Venture capital trusts, which allow retail investors to back small start-ups via pooled cash and reap generous tax breaks, were due to wind down in 2025. But Kwasi Kwarteng opted to ditch the so-called ‘sunset clause’ for the schemes in one of the few decisions to remain from his disastrous mini-budget.
Four new ‘Mobeus VCTs’ were launched by investment firm Wealth Club at 9am on Monday in the wake of the decision and have now bagged £45m from investors – with over £24m raised in the first three hours.
The chief of investment service firm Wealth Club, which administers the funds, said the raise was the “fastest-selling VCT offer we have seen”.

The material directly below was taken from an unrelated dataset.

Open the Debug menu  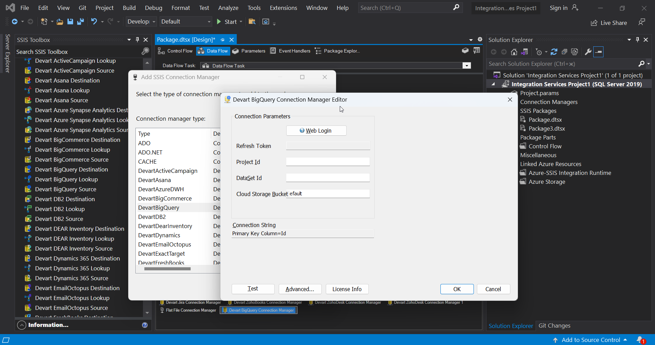153,8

“Despite the gloomy economic outlook, investors are still exceptionally keen to invest and support early-stage businesses when the right opportunity is presented to them,” said Alex Davies, Wealth Club boss.
He added that high tax rates were likely to push investors towards the trusts this year as they look to reap the breaks offered by VCT schemes.
The Four Mobeus schemes’ portfolios include around 41 companies, currently valued at £365.7m as of June, Mobeus said, including Virgin Wines and MPB, the world’s leading marketplace for used photo and video equipment.
Some analysts have issued warnings over the VCTs in the past over the risky nature of the schemes and the high failure rate of portfolio firms.
“If there’s a sensible place in your large and diverse portfolio for VCTs, they offer some impressive benefits, but if you invest purely for tax reasons, and don’t consider the risks involved carefully, you could be making an expensive mistake,” said Sarah Coles, analyst at Hargreaves Lansdown earlier this year.